[Pixel coordinate grounding data]
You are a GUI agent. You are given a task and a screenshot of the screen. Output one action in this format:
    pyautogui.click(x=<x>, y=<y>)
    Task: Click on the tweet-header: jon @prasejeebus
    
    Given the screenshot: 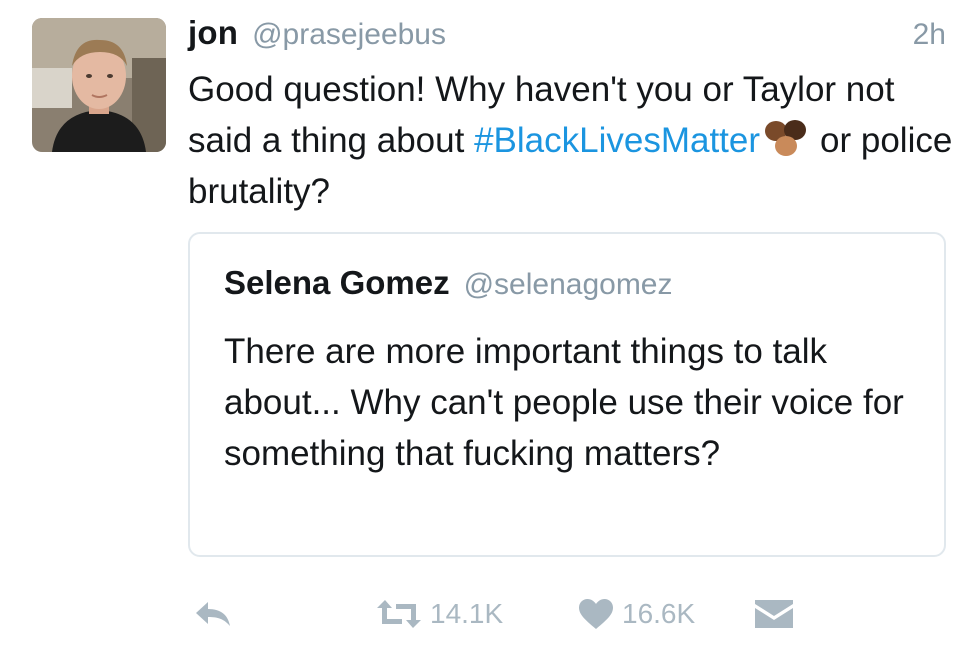 What is the action you would take?
    pyautogui.click(x=317, y=36)
    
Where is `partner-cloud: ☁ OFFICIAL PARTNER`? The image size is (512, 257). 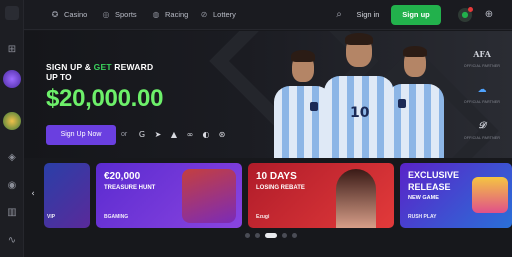
partner-cloud: ☁ OFFICIAL PARTNER is located at coordinates (482, 92).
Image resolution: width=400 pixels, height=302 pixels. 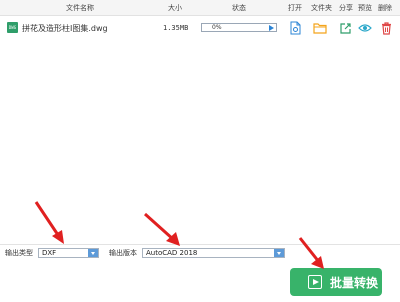 I want to click on output-version-value: AutoCAD 2018, so click(x=172, y=253).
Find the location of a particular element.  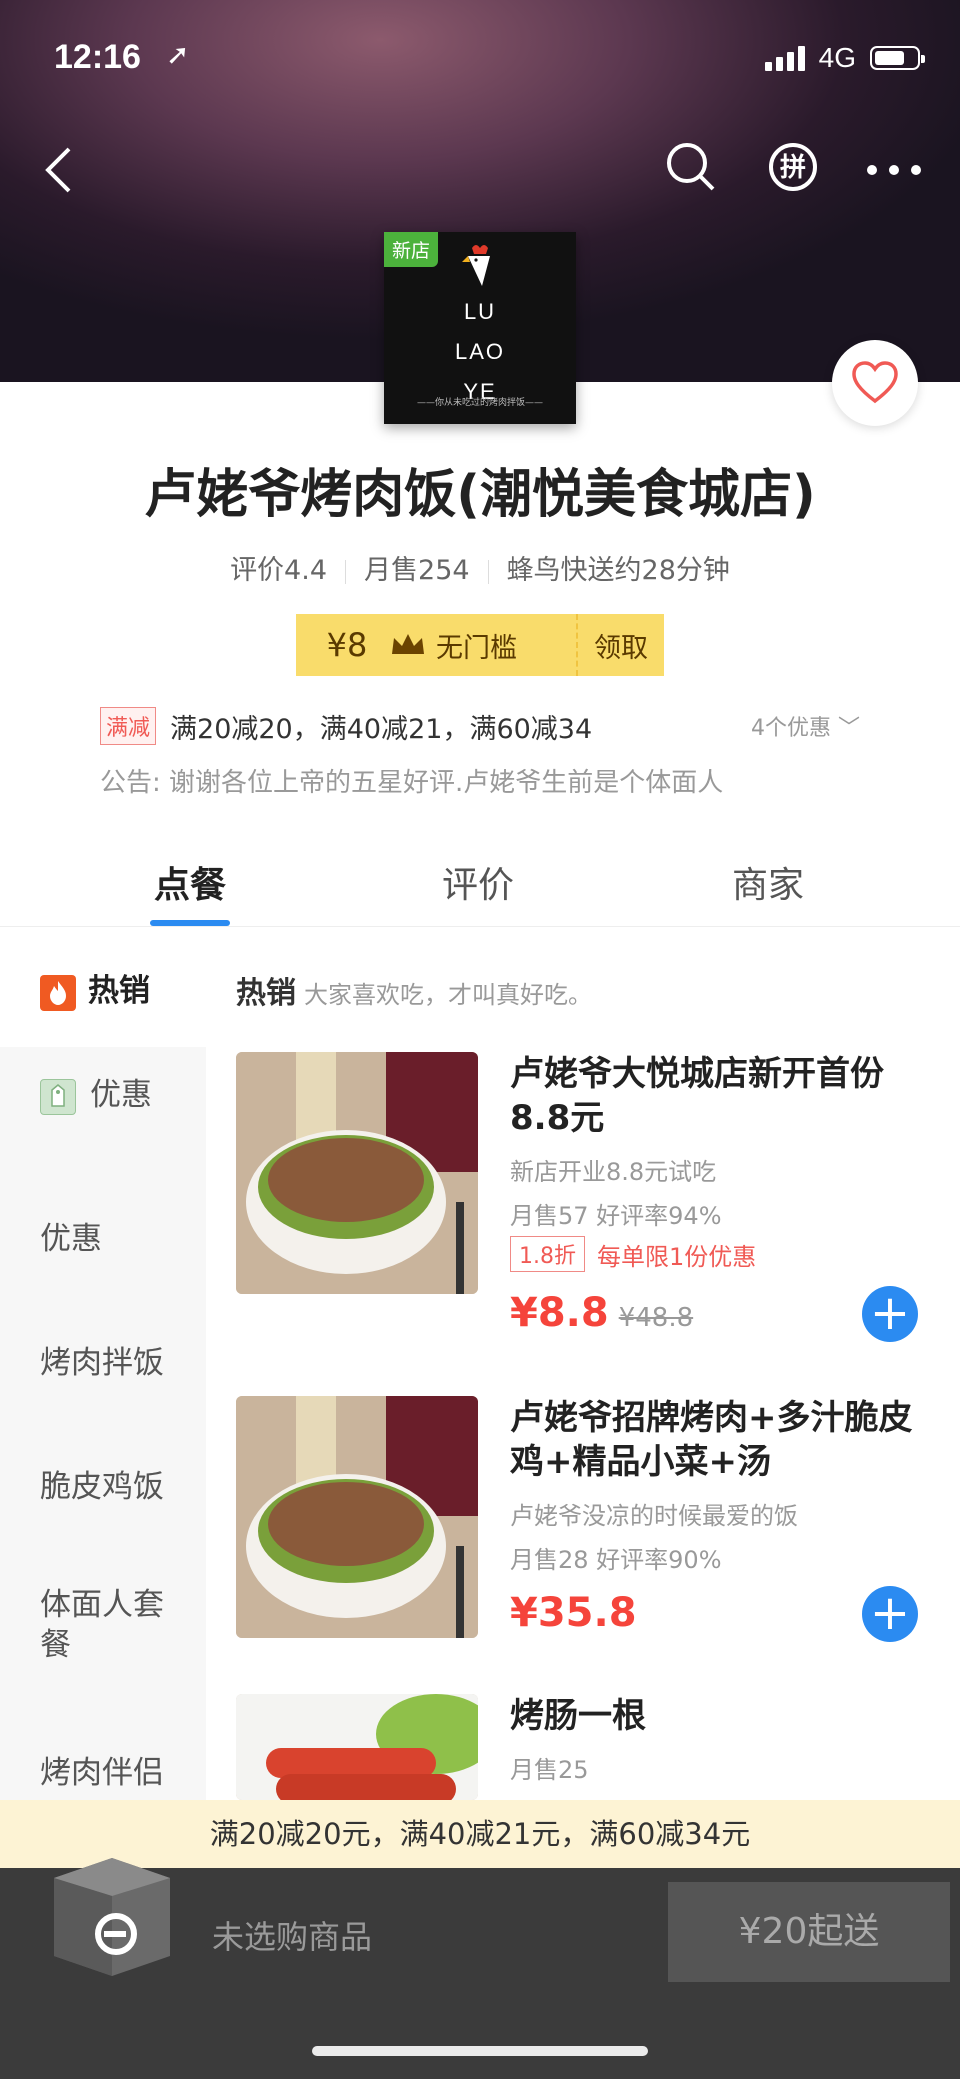

promo-count: 4个优惠 is located at coordinates (790, 728).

▶ _About this task_
Reproduce the data verbatim, starting with the line that contains "is (512, 257)." and ending after the line that contains "partner-cloud: ☁ OFFICIAL PARTNER is". Omit the pictures from your copy.

▶ _Result for this task_
Where is `partner-cloud: ☁ OFFICIAL PARTNER`? The image size is (512, 257). 
partner-cloud: ☁ OFFICIAL PARTNER is located at coordinates (482, 92).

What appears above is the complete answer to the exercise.